To: Sam who wrote (283105)11/17/2015 10:22:04 PM
From: Win Smith  Respond to of 541824
 
Somewhat related, there was this story up at the Times today.

nytimes.com

Several people in Lebanon, Syria and Turkey who have been able to make contact with relatives in Raqqa say the recent French airstrikes — a barrage of about 30 on Sunday night and seven more on Monday — did not kill any civilians. But neither did they inflict serious military damage, those people said, instead hitting empty areas or buildings, or parts of the territory of factory complexes or military bases used by the Islamic State.

Abdullah, a Syrian concierge in Beirut who reached his sister in Raqqa on Tuesday, said that in the case of the seven French airstrikes on Monday, “all these strikes are targeting abandoned empty locations.” The day before, he said, the 30 French airstrikes hit mainly the outskirts of the city. “Thank God, no civilians died,” he said.

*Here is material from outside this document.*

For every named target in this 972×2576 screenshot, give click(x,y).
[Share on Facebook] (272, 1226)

The activist group Raqqa Is Being Slaughtered Silently, which opposes both the Islamic State and the Syrian government, also insisted that no civilians had been killed in the French barrages. It had yet to post information about the Russian airstrikes that took place on Tuesday, lacking more recent updates.

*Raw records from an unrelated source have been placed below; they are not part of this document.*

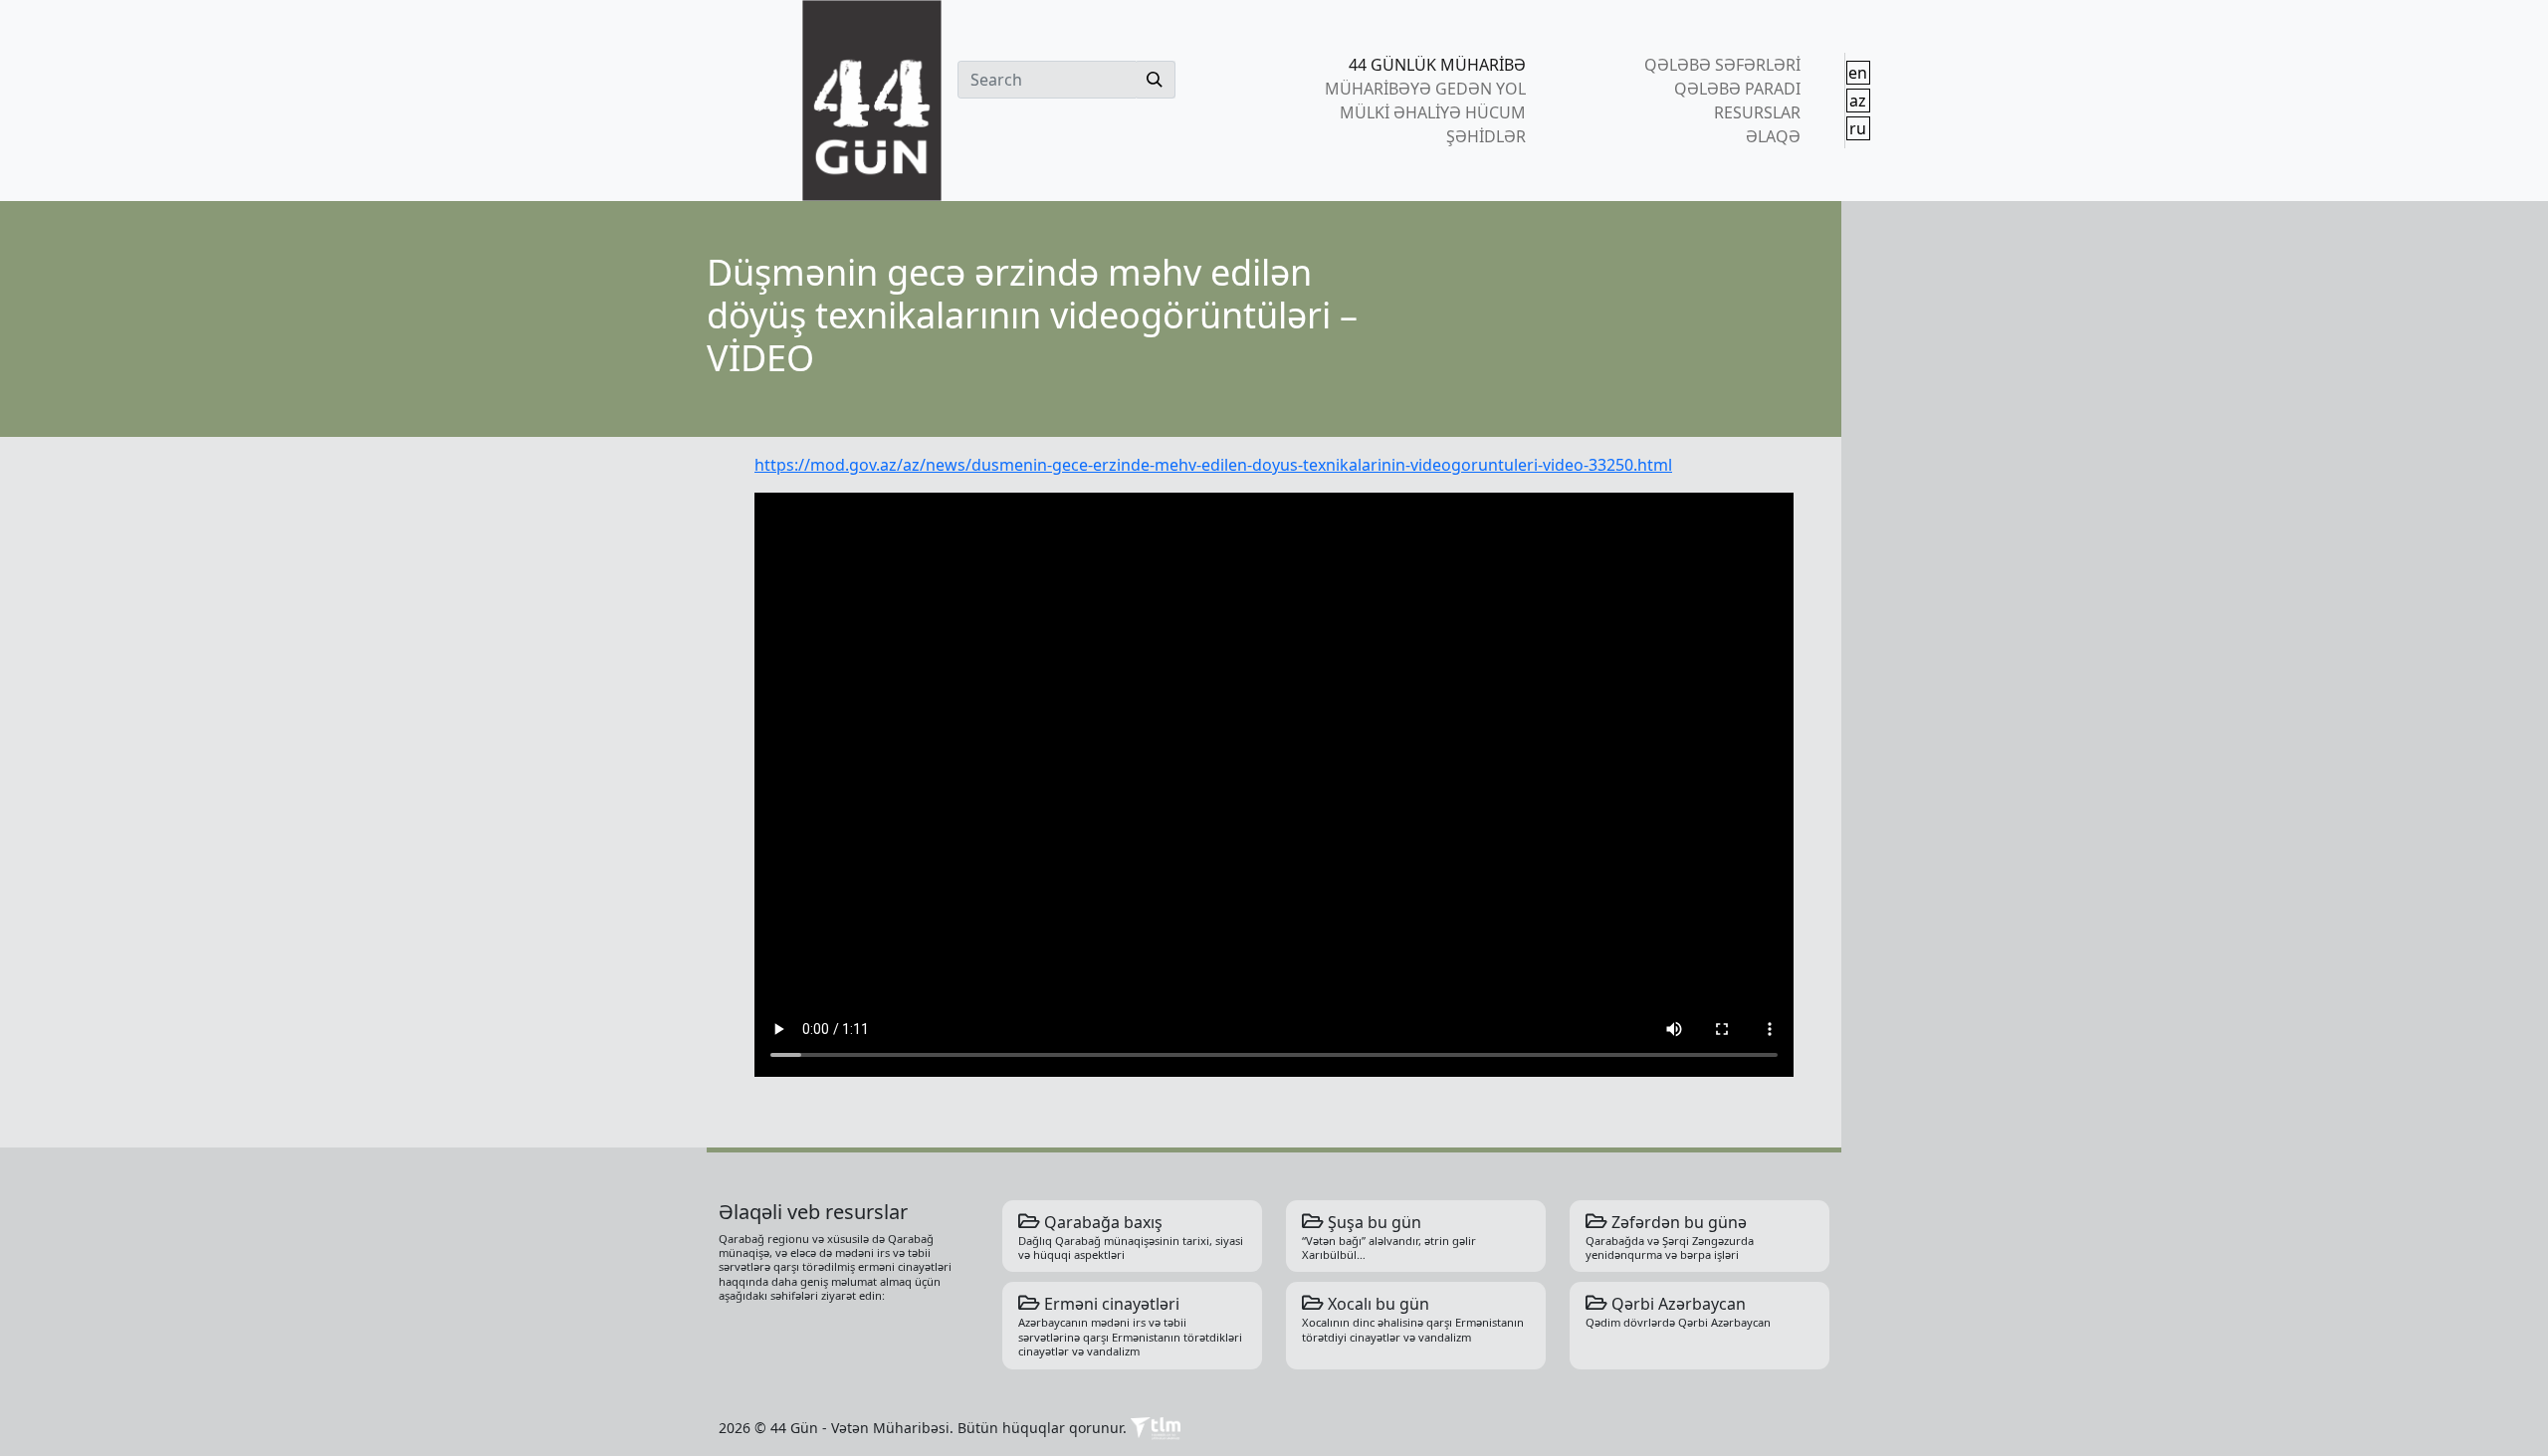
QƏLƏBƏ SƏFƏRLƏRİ (1722, 65)
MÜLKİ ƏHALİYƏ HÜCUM (1433, 112)
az (1857, 100)
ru (1857, 128)
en (1857, 73)
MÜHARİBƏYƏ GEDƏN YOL (1425, 89)
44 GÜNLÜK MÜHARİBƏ (1437, 65)
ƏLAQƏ (1773, 136)
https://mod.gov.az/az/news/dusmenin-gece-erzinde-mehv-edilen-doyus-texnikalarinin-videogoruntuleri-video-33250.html (1213, 465)
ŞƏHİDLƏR (1486, 136)
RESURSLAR (1757, 112)
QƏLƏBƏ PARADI (1737, 89)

More French airstrikes, reaching 25 to 30, struck Raqqa late Tuesday, according to the Syrian Observatory for Human Rights, a monitoring group in Britain that has a network of contacts in Syria. Many of the strikes hit deserted areas that had already been struck, but casualties were reported in addition to property damage, the group said.

Also
Despite his allegiance to the Syrian government, Shadi said that as a practical matter government airstrikes tended to hit less precisely, whereas American ones had sometimes been accurate enough to kill Islamic State commanders in their cars.

Earlier Russian airstrikes in Syria, including a few on Raqqa but also in other parts, had not proved much better than the government ones, because, he said, Russians lacked “people on the ground.”


Personally, I'd like to see some clowncar boots on the ground in Raqqa, but that's just me.